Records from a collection
--------------------------------

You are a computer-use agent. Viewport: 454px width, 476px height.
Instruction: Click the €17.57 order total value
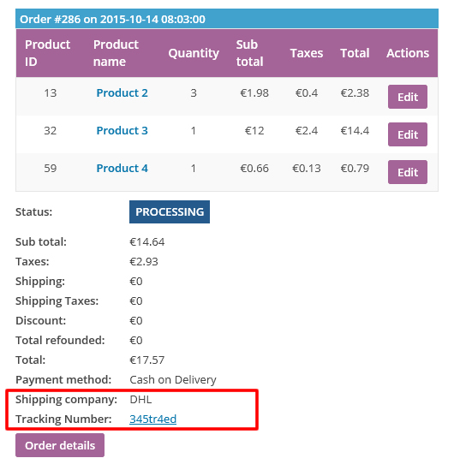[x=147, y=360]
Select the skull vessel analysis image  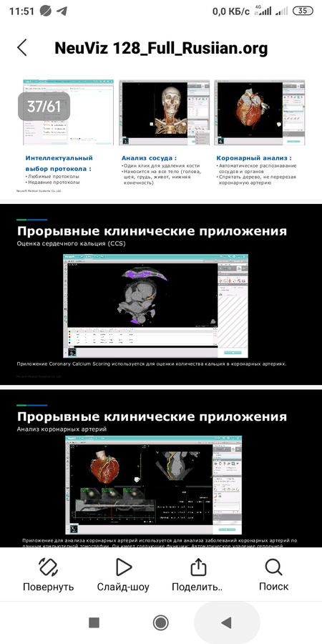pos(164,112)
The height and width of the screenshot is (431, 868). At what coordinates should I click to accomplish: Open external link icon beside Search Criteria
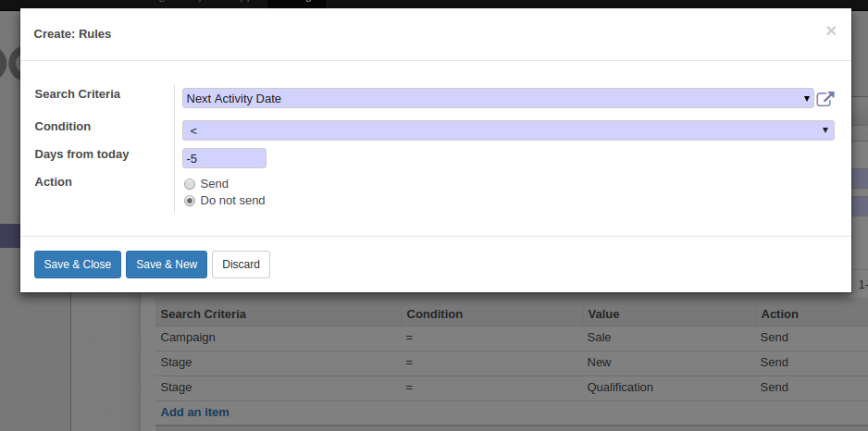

--------------------------------

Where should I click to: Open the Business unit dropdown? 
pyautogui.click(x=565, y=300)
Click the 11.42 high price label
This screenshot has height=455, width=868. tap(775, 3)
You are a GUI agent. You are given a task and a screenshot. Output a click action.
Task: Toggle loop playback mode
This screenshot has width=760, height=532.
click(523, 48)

--------------------------------

### WORK ITEM
From the records above, pick out and copy each line holding the word "agent".

### RESULT OF THE TASK
You are a computer-use agent. Viewport: 454px width, 476px height.
You are a GUI agent. You are given a task and a screenshot. Output a click action.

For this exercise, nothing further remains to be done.